The stock market made an assertive statement of extreme confidence on Friday, responding favorably to news that the U.S. employment picture has begun to recover. The recovery from March's lows has already been extremely impressive, but the Dow Jones Industrial Average (^DJI 0.54%), S&P 500 (^GSPC 1.15%), and Nasdaq Composite (^IXIC 2.06%) were all up roughly 2% to 3% on the day.

Today's stock market

Index

Percentage Change

Point Change

Dow

+3.15%

+829

S&P 500

+2.62%

+82

Nasdaq Composite

+2.06%

+198

Data source: Yahoo! Finance.

Just about every sector of the market contributed to overall gains, but the energy sector had, by far, the biggest rise. The Energy Select Sector SPDR (XLE -0.76%) finished the day with gains of nearly 7%, and the boost to the hard-hit sector shows optimism about what the future will bring.

Big gains for Big Oil

One of the clearest impacts of the economic shutdown following the coronavirus pandemic has been a huge decline in energy demand. With people largely staying at home and with nonessential workplaces closed, demand for energy products fell through the floor during March. That caused a big glut of oil that eventually led to a brief period of negative prices on oil futures contracts, which, in turn, put even more pressure on companies that rely on higher oil prices to make a profit.

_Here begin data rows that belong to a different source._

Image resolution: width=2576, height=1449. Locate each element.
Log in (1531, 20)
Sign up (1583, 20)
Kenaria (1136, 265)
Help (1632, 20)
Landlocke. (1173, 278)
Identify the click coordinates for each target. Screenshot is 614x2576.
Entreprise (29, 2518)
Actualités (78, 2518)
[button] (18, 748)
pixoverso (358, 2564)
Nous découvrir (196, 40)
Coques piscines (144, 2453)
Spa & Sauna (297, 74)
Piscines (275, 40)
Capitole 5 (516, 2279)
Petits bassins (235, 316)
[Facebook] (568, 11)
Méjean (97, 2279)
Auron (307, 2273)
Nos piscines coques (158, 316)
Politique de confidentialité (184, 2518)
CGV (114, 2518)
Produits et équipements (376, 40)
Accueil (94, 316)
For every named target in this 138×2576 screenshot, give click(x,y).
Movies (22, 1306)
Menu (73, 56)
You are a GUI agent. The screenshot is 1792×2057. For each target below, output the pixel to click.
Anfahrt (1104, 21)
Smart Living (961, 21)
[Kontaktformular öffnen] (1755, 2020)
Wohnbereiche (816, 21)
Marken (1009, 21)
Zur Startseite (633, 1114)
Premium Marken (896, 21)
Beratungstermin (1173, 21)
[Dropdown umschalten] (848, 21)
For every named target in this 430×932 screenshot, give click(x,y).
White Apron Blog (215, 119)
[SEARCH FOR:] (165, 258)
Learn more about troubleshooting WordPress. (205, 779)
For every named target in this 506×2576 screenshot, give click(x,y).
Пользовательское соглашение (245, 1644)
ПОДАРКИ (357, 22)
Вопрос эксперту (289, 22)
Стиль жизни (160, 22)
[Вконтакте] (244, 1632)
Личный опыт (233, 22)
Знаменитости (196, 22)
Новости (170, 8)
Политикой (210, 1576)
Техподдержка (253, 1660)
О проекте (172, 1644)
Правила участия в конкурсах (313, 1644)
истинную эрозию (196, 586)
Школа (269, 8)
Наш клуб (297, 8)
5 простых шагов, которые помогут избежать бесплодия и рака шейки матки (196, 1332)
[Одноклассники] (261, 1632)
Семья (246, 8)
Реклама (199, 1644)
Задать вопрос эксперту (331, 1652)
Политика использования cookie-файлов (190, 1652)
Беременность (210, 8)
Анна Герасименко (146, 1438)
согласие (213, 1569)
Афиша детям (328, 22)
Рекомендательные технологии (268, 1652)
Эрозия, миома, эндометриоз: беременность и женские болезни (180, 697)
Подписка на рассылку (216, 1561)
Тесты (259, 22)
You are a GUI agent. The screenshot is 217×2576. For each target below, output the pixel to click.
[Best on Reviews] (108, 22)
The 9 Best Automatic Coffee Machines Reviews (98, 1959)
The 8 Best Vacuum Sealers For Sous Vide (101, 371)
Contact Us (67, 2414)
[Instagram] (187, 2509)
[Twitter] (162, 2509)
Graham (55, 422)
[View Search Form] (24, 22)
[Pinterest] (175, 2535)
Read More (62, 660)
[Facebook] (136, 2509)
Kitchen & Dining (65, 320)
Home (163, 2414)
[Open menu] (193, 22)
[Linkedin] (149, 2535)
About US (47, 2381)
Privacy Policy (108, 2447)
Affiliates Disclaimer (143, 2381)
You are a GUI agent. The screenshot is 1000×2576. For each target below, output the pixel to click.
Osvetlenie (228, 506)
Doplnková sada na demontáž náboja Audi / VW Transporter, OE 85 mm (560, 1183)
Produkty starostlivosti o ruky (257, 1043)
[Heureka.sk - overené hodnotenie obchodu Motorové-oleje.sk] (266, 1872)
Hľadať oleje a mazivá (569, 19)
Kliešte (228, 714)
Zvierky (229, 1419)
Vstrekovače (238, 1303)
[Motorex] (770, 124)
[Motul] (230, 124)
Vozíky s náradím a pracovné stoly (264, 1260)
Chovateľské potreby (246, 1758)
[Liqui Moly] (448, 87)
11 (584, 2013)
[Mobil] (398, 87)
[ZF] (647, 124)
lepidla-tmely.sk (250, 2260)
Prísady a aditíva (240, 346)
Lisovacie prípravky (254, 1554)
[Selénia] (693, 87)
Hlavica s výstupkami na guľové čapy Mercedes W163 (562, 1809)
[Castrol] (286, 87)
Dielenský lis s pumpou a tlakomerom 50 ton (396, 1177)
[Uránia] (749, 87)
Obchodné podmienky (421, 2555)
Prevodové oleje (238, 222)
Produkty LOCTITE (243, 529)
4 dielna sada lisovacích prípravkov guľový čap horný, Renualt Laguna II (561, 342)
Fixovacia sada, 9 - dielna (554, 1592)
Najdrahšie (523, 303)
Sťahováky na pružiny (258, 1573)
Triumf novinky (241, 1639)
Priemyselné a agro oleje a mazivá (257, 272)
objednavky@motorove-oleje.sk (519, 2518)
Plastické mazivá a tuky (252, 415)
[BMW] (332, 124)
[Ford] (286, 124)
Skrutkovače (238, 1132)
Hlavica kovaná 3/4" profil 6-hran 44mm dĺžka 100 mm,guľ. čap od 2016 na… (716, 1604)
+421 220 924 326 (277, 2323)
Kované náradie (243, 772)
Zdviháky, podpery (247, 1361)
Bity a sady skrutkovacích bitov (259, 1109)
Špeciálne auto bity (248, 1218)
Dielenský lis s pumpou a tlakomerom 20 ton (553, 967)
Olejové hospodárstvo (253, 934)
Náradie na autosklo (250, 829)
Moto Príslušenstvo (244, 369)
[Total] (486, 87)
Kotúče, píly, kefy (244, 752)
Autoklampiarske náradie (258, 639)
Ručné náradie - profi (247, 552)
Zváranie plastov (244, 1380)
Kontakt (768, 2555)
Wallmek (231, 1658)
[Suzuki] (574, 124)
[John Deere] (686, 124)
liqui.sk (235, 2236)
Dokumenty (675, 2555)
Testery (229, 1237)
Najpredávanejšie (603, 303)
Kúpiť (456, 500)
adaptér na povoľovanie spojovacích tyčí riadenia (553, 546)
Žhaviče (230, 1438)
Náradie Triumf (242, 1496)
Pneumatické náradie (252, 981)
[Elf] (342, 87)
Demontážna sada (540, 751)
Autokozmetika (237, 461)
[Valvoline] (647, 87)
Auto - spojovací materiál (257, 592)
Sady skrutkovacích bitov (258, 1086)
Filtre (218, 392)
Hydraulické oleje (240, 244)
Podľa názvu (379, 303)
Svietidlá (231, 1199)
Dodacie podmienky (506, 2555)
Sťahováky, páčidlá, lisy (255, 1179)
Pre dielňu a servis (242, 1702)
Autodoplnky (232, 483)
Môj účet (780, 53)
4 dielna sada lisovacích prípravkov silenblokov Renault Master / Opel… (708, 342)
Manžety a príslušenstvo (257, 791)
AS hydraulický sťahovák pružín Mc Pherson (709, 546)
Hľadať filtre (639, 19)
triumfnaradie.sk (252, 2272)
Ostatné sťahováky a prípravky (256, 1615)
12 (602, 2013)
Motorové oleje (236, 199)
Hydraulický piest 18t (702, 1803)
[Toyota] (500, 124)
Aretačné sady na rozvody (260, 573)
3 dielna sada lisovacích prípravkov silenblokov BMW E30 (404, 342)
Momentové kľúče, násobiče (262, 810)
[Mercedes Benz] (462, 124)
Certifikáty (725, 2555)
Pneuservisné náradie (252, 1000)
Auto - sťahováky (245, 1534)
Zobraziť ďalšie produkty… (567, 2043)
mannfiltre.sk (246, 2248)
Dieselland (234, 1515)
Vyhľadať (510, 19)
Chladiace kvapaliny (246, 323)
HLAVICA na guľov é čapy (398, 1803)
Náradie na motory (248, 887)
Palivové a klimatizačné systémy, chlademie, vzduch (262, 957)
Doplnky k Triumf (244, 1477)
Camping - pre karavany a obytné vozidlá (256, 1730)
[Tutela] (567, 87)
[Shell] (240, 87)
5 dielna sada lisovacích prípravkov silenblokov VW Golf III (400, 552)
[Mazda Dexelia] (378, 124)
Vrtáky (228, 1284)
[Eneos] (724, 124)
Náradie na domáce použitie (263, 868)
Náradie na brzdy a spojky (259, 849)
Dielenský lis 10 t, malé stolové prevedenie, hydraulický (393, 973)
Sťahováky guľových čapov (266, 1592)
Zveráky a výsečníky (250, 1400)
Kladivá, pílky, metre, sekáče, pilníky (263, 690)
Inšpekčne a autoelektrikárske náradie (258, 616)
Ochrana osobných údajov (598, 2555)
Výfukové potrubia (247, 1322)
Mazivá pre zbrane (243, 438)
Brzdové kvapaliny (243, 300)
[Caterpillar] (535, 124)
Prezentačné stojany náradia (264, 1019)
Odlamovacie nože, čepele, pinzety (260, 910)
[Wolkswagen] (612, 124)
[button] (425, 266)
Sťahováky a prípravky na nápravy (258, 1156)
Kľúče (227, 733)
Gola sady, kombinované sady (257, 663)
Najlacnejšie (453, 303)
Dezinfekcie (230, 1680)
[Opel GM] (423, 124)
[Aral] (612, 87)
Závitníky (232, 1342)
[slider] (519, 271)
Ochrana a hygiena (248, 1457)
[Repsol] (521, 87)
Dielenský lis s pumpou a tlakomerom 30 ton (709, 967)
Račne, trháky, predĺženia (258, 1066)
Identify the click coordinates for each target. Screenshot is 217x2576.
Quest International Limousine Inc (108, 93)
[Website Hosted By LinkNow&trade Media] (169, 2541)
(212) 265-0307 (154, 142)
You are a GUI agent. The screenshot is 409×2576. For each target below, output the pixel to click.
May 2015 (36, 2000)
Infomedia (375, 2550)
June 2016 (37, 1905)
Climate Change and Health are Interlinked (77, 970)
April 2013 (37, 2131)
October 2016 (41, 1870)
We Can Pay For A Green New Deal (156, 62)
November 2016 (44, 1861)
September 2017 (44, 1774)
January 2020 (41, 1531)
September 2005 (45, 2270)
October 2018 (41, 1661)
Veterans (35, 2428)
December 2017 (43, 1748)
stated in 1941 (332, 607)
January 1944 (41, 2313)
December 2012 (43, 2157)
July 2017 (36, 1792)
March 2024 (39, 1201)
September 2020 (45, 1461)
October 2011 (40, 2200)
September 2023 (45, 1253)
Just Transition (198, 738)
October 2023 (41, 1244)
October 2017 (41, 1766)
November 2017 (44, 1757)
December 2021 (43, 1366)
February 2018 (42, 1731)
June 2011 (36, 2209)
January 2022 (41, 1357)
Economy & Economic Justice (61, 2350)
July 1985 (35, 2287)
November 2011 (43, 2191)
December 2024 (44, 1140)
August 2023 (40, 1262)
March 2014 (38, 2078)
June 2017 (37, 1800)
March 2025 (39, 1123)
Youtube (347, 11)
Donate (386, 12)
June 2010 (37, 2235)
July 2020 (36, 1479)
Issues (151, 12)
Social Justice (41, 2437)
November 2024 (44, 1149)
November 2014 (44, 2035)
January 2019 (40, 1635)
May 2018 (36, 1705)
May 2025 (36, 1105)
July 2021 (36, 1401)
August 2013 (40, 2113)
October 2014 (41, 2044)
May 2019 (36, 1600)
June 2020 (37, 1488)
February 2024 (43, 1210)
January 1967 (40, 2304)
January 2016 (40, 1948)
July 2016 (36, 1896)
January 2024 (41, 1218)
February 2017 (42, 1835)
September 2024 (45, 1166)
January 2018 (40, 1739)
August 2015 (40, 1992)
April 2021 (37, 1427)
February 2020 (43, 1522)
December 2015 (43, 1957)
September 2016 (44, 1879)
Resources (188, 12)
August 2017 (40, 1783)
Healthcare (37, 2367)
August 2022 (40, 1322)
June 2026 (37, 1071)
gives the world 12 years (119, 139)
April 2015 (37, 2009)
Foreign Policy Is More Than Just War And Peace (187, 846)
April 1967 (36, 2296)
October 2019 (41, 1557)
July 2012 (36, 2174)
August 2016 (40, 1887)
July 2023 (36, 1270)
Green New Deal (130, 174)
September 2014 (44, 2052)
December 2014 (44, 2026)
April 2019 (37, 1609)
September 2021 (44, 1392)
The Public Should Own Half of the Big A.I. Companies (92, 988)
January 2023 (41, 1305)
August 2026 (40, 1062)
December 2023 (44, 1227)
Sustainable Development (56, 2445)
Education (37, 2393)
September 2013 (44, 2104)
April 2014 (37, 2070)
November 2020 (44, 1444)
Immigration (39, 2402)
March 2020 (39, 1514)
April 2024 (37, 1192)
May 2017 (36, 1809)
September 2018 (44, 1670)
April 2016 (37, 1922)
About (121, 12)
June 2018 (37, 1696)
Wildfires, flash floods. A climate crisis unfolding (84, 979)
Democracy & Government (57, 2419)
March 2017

Oil rig with workers, pipe, and other oilfield supplies.

Image source: Getty Images.

Now that the economy is reopening, demand for oil is starting to come back, and that's showing up in the commodity markets. West Texas Intermediate crude approached $40 per barrel today, and international Brent crude topped that mark. Moreover, investors are excited about the prospects for further limits on production from major oil exporting countries, with an OPEC conference scheduled for this weekend that could keep supply and demand dynamics looking favorable.

Massive moves for major stocks

Oil investors are used to seeing tiny companies make big moves, but the giants of the industry are typically more restrained. That wasn't the case today, however, as even the likes of ExxonMobil (XOM -2.37%) and BP (BP -0.11%) managed to post gains of 8%.

As you can imagine, smaller players saw even bigger gains. Several tiny exploration and production companies saw gains of anywhere from 20% to 60%, and even the relatively large Occidental Petroleum (OXY 0.12%) weighed in with a 31% rise on the day. Offshore drilling specialists also enjoyed big gains, with Transocean (RIG 2.79%) and Nabors Industries (NBR 1.23%) both seeing their shares jump around 45% on Friday.

Pipeline stocks, however, saw somewhat smaller gains, in general. Kinder Morgan (KMI -0.48%) settled for a 3% rise, as did Enterprise Products Partners (EPD 0.47%). That's not surprising, though, as midstream companies that transport energy products should at least theoretically be insulated from oil price movements, as long as their customers keep production levels at constant levels.

Will the gains hold?

Even with oil at $40 per barrel, investors can't really say that the energy market has truly recovered. Many producers need consistently higher prices in order to justify production costs, and even those companies that are profitable at current levels would nevertheless benefit greatly from further oil price increases.

Recent moves for the energy industry and the stock market, more broadly, have come with the assumption that the economy will eventually get back to a new normal that closely resembles what prevailed before the coronavirus pandemic hit. That's one possible outcome, but it's not the only one. Investors don't necessarily have to be completely skeptical of the market rally, but you should nevertheless be prepared for what to do if things don't go as well from here as everyone's hoping right now.